• PROBLEM SET:
a) Translate this sentence from the notebook text on loading the retail dataset into Spanish: "Finally, the new date range is printed as a sanity check to confirm that the shift was applied correctly."
b) In the notebook text on loading the retail dataset, which encoding is used when reading the CSV file?

• DOCUMENT TEXT:
————————
### *Load and preprocess the dataset*

In [214]:
import hashlib
import random
from faker import Faker
import pandas as pd
from datetime import timedelta
import os

*Description:*

*This chunk focuses on loading the raw dataset from a CSV file into a pandas DataFrame, ensuring that special characters in the data are correctly handled by specifying the appropriate encoding. The 'InvoiceDate' column is explicitly converted into a datetime object, which enables more efficient and accurate manipulation of date and time data. To make the dataset appear current for analysis purposes, all invoice dates are shifted forward by 14 years, adjusting the original 2010-2011 timestamps to approximately 2024-2025. This simulated recency of the data can be important for testing or reporting. Finally, the new date range is printed as a sanity check to confirm that the shift was applied correctly.*


In [215]:
# Load dataset CSV into pandas DataFrame.
# Encoding ISO-8859-1 is used to handle special characters.
df = pd.read_csv('../Data/Online_Retail.csv', encoding='ISO-8859-1')

# Convert 'InvoiceDate' column to datetime type for easier date/time operations.
df['InvoiceDate'] = pd.to_datetime(df['InvoiceDate'])

# Shift invoice dates forward by 14 years to simulate current data (2024-2025).
df['InvoiceDate'] = df['InvoiceDate'] + pd.DateOffset(years=14)

# Verify date range after shifting.
print("Date range after shifting:", df['InvoiceDate'].min(), "to", df['InvoiceDate'].max())
————————
• DATA ENTRIES:
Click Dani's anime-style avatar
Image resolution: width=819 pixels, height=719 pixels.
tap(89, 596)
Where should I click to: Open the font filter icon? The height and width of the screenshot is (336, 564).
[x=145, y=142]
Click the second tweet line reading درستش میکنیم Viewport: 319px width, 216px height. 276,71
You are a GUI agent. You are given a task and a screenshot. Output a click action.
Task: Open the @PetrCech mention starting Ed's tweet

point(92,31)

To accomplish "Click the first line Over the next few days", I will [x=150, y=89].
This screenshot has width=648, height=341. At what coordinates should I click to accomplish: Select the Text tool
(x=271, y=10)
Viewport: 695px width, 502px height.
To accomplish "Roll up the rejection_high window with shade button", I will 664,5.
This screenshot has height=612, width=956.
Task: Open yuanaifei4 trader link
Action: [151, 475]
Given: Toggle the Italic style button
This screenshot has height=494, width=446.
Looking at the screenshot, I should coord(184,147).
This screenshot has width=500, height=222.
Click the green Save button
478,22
————————
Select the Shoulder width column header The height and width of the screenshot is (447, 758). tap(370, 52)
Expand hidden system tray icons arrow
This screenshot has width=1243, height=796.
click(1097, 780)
————————
• TASK SOLUTIONS:
a) Por último, se imprime el nuevo rango de fechas como comprobación de coherencia para confirmar que el desplazamiento se aplicó correctamente.

b) ISO-8859-1